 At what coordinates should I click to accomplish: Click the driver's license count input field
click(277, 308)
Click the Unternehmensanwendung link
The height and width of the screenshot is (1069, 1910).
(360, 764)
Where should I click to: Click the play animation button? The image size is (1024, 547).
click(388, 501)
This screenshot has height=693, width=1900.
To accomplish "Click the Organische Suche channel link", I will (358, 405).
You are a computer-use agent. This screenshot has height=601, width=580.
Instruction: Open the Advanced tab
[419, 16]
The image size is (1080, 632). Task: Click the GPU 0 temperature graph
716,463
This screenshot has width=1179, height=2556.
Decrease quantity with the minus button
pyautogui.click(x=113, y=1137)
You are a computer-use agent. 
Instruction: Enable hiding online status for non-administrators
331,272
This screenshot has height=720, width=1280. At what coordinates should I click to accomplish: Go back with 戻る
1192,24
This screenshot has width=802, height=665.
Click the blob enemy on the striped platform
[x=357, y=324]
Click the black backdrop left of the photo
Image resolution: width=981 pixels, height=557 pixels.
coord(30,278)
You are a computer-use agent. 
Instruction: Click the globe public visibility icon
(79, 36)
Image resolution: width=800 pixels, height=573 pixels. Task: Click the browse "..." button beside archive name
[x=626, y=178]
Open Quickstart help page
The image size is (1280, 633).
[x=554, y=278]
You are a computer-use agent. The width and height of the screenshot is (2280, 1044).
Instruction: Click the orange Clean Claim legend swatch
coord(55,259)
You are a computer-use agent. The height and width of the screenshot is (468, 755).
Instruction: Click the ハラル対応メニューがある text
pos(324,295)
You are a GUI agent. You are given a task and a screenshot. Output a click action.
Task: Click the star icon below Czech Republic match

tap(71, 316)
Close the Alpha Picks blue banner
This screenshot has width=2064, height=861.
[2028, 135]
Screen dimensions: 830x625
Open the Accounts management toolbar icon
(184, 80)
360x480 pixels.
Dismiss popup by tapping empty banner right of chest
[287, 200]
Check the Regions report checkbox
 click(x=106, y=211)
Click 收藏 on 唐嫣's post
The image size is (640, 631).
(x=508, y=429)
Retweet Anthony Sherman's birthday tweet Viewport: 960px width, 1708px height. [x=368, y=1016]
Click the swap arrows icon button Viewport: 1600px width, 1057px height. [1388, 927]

^^^^^^^^^^^^^^^^

**What this task involves:**
Exact copies of the lines from the one holding "This screenshot has height=693, width=1900." through the last line above, and only those, make up the answer.

**Task answer:**
This screenshot has height=693, width=1900.
To accomplish "Click the Organische Suche channel link", I will (358, 405).
You are a computer-use agent. This screenshot has height=601, width=580.
Instruction: Open the Advanced tab
[419, 16]
The image size is (1080, 632). Task: Click the GPU 0 temperature graph
716,463
This screenshot has width=1179, height=2556.
Decrease quantity with the minus button
pyautogui.click(x=113, y=1137)
You are a computer-use agent. 
Instruction: Enable hiding online status for non-administrators
331,272
This screenshot has height=720, width=1280. At what coordinates should I click to accomplish: Go back with 戻る
1192,24
This screenshot has width=802, height=665.
Click the blob enemy on the striped platform
[x=357, y=324]
Click the black backdrop left of the photo
Image resolution: width=981 pixels, height=557 pixels.
coord(30,278)
You are a computer-use agent. 
Instruction: Click the globe public visibility icon
(79, 36)
Image resolution: width=800 pixels, height=573 pixels. Task: Click the browse "..." button beside archive name
[x=626, y=178]
Open Quickstart help page
The image size is (1280, 633).
[x=554, y=278]
You are a computer-use agent. The width and height of the screenshot is (2280, 1044).
Instruction: Click the orange Clean Claim legend swatch
coord(55,259)
You are a computer-use agent. The height and width of the screenshot is (468, 755).
Instruction: Click the ハラル対応メニューがある text
pos(324,295)
You are a GUI agent. You are given a task and a screenshot. Output a click action.
Task: Click the star icon below Czech Republic match

tap(71, 316)
Close the Alpha Picks blue banner
This screenshot has width=2064, height=861.
[2028, 135]
Screen dimensions: 830x625
Open the Accounts management toolbar icon
(184, 80)
360x480 pixels.
Dismiss popup by tapping empty banner right of chest
[287, 200]
Check the Regions report checkbox
 click(x=106, y=211)
Click 收藏 on 唐嫣's post
The image size is (640, 631).
(x=508, y=429)
Retweet Anthony Sherman's birthday tweet Viewport: 960px width, 1708px height. [x=368, y=1016]
Click the swap arrows icon button Viewport: 1600px width, 1057px height. [1388, 927]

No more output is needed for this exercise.